### SET TASK
Please pull out every line in the records below that contains the string "link", copying each such line in full.

### Word and element location records
▶
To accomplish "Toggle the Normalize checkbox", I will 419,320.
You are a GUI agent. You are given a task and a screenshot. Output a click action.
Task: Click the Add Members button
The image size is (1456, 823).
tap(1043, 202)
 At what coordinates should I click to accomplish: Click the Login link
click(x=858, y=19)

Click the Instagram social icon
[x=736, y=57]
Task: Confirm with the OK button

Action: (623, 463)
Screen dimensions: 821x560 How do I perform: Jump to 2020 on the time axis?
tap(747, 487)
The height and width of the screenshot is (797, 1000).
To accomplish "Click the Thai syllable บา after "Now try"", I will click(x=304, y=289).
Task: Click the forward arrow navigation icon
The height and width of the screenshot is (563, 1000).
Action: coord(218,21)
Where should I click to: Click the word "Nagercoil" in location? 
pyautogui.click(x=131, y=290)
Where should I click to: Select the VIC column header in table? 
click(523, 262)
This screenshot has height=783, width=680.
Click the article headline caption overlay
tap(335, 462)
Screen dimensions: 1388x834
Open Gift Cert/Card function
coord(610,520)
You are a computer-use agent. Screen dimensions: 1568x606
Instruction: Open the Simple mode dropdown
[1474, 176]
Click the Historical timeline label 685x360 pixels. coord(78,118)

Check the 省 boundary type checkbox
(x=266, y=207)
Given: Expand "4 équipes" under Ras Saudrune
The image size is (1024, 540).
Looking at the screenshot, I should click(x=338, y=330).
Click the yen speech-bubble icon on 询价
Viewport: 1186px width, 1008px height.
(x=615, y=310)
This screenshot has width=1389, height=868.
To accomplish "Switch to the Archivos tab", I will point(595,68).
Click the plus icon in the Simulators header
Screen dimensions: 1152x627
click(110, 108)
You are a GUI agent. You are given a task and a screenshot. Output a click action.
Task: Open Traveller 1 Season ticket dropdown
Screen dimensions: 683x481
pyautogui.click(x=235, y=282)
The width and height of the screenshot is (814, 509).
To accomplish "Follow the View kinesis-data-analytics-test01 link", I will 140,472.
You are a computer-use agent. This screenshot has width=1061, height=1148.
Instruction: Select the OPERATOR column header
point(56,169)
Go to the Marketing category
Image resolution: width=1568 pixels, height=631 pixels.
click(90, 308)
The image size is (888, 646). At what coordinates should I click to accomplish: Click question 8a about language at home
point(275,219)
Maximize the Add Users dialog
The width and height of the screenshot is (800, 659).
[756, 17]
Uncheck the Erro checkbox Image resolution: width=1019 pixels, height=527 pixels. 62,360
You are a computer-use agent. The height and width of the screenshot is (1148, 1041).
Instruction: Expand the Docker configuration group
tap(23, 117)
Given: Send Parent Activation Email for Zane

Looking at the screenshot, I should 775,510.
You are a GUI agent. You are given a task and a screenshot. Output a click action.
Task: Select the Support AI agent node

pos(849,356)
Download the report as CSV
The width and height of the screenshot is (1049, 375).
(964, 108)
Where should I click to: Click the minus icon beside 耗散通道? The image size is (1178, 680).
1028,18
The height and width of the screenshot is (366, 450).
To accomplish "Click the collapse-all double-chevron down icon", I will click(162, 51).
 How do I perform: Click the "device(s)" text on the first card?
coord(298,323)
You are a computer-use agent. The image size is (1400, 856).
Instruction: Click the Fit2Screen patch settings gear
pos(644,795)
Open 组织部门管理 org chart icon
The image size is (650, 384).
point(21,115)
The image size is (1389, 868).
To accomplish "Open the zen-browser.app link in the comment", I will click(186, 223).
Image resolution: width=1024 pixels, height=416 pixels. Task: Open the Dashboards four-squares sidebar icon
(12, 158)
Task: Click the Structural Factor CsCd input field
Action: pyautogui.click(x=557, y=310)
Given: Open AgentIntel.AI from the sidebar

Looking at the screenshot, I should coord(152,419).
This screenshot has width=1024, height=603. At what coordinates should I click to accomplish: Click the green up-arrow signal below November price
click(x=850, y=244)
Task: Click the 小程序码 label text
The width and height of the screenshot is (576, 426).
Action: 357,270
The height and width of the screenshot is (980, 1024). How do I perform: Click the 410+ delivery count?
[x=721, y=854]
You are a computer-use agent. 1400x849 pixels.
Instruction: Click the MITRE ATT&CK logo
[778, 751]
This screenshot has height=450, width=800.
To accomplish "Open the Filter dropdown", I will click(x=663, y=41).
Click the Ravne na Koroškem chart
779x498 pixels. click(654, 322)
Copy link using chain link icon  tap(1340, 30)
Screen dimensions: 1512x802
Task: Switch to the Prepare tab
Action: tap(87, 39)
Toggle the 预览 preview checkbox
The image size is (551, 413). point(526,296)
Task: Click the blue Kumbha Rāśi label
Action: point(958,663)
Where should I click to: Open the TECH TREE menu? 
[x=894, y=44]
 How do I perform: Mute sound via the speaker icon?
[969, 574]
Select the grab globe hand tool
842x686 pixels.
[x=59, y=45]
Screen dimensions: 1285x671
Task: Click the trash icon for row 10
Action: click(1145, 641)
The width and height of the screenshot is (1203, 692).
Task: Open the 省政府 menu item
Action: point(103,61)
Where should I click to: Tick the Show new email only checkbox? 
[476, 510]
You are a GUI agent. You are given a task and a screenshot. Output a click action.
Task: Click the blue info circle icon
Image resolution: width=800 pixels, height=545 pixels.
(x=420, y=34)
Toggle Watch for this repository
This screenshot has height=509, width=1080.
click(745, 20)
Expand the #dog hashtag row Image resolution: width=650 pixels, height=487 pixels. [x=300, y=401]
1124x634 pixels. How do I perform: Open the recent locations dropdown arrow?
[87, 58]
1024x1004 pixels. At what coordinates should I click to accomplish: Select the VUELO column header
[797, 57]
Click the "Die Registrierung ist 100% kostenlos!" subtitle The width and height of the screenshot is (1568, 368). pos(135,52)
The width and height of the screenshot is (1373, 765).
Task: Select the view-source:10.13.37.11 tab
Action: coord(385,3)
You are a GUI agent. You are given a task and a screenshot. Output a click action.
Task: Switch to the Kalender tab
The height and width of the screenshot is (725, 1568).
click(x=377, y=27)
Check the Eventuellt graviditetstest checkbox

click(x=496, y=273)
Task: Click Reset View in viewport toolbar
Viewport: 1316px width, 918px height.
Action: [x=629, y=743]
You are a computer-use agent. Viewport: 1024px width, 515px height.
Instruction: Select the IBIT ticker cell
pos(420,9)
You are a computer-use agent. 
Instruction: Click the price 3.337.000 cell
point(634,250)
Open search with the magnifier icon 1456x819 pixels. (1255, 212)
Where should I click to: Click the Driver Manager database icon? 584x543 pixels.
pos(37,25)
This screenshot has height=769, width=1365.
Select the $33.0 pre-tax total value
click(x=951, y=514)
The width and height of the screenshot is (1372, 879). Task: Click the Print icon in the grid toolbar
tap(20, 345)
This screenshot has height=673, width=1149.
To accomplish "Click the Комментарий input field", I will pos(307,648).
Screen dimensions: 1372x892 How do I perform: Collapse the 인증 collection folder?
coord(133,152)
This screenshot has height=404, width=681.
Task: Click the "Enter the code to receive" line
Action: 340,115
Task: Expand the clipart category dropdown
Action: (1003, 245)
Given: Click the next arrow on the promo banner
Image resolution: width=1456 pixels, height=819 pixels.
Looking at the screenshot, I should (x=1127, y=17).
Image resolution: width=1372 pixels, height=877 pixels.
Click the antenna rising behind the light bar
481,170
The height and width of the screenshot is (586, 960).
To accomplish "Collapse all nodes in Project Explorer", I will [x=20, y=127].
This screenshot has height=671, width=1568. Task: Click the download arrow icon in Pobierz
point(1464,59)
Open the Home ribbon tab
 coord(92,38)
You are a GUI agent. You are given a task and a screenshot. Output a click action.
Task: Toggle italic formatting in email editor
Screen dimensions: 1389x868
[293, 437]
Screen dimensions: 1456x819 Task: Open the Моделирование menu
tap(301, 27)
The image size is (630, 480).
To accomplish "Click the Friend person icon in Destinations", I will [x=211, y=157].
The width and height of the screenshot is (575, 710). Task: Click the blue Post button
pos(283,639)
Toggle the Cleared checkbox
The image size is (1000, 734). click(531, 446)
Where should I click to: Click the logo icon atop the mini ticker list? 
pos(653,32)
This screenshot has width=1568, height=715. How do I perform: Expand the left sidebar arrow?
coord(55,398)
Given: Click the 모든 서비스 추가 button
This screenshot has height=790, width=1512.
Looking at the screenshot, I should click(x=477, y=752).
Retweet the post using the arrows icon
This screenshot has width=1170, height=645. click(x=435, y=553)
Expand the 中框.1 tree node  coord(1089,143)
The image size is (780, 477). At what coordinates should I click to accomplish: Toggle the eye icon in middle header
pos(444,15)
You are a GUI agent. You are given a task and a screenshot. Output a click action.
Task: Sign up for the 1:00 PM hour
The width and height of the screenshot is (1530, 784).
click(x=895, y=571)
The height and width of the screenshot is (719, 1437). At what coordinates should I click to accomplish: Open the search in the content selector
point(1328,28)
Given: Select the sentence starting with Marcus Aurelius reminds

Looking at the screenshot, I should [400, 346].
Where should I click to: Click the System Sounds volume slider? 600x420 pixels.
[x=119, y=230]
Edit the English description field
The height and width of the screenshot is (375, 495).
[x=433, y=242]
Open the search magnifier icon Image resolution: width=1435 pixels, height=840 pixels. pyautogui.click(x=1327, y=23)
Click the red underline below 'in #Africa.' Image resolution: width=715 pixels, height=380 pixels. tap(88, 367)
◀
### ANSWER TO THIS PROBLEM
 At what coordinates should I click to accomplish: Click the Login link
To accomplish "Follow the View kinesis-data-analytics-test01 link", I will 140,472.
To accomplish "Open the zen-browser.app link in the comment", I will click(186, 223).
Copy link using chain link icon  tap(1340, 30)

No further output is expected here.